▸ Dataset entries:
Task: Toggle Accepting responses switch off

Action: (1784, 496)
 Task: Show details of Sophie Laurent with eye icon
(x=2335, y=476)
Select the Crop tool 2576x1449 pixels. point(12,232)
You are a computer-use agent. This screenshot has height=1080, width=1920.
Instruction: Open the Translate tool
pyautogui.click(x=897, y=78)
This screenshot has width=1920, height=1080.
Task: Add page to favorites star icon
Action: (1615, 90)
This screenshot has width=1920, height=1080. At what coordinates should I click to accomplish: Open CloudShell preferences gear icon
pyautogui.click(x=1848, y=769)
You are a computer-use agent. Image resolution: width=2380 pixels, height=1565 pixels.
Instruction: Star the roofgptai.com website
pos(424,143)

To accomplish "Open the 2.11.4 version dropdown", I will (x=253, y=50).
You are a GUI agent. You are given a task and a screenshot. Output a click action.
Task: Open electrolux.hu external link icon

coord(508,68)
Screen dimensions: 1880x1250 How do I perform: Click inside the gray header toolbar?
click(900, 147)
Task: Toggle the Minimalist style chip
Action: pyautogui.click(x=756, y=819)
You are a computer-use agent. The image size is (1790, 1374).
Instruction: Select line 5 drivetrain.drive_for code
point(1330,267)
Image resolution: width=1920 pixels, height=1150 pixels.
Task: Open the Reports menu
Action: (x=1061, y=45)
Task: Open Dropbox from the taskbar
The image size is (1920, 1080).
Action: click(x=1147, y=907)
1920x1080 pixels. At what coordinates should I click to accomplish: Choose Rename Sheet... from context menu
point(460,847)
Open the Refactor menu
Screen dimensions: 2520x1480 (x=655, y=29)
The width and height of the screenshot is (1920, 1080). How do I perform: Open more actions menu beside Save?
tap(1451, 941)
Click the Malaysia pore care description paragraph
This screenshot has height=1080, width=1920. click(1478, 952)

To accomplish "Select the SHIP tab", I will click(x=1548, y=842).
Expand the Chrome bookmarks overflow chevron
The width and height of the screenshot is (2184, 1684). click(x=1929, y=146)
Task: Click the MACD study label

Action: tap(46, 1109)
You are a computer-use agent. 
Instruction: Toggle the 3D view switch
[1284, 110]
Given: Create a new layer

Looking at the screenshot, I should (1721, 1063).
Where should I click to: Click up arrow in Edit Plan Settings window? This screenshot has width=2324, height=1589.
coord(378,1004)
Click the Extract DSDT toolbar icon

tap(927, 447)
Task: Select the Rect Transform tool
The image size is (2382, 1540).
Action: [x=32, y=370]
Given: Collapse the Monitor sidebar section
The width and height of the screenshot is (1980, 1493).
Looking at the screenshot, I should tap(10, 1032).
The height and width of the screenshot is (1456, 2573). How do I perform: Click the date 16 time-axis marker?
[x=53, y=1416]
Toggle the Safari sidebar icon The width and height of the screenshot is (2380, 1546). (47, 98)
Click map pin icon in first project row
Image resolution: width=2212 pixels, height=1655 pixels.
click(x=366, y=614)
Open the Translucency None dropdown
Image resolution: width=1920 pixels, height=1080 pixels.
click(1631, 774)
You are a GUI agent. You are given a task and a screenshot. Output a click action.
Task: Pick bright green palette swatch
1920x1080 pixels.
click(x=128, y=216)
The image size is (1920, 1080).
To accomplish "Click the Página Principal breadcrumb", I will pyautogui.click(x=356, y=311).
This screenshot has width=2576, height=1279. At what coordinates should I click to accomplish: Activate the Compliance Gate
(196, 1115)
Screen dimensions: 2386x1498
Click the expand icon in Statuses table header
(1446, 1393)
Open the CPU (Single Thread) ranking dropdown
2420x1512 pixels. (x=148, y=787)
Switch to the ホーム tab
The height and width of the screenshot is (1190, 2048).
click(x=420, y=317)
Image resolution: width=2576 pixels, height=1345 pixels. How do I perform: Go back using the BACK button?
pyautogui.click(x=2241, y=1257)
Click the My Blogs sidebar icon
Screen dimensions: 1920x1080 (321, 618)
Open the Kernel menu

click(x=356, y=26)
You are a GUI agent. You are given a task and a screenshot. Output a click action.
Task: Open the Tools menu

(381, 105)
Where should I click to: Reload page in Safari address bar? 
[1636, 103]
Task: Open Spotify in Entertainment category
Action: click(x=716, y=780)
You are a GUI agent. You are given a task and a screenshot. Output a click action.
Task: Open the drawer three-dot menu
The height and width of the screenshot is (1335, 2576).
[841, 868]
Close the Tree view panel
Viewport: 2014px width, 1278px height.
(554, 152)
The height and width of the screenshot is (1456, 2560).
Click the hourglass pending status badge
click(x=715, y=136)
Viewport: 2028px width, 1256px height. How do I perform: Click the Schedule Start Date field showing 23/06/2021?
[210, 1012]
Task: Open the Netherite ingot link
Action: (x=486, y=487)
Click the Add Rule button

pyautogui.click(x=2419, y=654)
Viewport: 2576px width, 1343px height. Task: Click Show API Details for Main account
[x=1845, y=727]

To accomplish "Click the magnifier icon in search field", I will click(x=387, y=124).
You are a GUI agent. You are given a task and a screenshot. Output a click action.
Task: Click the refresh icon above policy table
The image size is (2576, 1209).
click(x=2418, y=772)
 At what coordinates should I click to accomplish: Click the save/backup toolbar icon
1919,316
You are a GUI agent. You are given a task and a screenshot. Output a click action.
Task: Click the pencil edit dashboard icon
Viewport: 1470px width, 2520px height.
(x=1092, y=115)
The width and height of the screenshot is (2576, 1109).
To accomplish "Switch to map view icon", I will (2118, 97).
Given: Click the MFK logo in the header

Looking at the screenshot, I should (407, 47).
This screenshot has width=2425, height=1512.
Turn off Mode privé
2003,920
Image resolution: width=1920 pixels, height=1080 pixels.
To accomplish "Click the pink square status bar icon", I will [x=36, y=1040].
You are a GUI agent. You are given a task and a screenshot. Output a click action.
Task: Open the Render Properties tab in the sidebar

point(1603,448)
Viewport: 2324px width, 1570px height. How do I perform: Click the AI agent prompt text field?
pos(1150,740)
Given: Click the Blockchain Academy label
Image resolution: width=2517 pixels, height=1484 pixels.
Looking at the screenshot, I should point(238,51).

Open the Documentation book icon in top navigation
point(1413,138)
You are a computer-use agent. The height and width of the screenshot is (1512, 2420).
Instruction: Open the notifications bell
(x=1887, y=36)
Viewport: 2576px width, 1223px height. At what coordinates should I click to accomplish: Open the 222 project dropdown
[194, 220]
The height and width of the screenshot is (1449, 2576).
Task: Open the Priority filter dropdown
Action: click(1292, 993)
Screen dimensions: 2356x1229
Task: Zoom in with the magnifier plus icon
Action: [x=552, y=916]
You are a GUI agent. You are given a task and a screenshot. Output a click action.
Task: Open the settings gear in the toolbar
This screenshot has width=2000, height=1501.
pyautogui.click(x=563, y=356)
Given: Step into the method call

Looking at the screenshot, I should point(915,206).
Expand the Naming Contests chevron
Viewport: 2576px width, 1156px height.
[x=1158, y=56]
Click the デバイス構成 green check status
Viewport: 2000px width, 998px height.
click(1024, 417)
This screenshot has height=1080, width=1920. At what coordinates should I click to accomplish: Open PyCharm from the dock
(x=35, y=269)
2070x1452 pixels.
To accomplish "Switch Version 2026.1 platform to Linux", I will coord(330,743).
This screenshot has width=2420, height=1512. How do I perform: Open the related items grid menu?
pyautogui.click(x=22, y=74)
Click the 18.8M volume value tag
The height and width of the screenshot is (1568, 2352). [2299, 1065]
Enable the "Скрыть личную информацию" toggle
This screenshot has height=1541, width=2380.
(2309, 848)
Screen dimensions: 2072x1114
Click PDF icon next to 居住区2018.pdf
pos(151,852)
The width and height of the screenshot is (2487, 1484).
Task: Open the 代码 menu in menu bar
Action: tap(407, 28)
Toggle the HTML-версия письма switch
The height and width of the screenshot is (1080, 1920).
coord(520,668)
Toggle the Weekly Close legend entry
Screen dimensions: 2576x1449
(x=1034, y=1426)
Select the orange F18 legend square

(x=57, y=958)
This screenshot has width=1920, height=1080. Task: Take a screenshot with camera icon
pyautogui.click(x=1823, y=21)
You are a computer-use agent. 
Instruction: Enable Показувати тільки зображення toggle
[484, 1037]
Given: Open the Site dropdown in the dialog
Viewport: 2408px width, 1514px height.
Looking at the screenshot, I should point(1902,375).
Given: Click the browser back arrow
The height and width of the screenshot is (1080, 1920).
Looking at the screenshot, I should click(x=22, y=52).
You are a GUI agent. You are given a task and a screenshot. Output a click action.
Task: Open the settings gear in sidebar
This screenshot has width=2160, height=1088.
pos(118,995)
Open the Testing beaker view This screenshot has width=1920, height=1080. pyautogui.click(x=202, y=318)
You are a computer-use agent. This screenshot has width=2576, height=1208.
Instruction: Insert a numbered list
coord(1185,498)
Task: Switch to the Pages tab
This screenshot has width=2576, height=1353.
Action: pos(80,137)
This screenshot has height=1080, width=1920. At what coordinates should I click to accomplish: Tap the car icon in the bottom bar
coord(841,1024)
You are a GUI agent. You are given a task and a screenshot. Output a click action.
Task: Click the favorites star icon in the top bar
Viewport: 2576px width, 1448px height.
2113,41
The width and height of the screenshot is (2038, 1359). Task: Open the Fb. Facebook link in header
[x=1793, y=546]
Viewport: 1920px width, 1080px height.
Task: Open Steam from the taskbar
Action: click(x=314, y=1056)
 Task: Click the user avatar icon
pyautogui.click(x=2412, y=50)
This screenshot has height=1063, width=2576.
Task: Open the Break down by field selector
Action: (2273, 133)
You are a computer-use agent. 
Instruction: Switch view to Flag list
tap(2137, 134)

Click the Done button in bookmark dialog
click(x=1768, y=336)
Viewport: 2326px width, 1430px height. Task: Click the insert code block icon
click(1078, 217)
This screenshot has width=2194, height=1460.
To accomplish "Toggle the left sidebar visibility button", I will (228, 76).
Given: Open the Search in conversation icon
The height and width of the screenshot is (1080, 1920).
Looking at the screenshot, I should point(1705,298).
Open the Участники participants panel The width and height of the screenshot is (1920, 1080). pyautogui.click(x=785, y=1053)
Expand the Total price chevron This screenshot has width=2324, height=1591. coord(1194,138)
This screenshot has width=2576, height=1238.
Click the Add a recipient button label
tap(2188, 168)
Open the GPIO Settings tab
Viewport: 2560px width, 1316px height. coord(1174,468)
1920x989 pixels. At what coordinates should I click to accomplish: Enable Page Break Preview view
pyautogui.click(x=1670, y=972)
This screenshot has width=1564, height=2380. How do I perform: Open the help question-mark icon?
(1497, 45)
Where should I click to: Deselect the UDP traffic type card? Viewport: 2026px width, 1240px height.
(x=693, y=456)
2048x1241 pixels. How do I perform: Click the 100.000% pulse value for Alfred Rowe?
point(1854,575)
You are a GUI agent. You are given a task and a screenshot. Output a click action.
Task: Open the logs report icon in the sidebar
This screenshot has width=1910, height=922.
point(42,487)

▸ Exercise prompt: Beginning with the line that contains "2048x1241 pixels. How" and ending with the last line of the data above, return those lines exactly and nothing else.

▸ Written answer:
2048x1241 pixels. How do I perform: Click the 100.000% pulse value for Alfred Rowe?
point(1854,575)
You are a GUI agent. You are given a task and a screenshot. Output a click action.
Task: Open the logs report icon in the sidebar
This screenshot has width=1910, height=922.
point(42,487)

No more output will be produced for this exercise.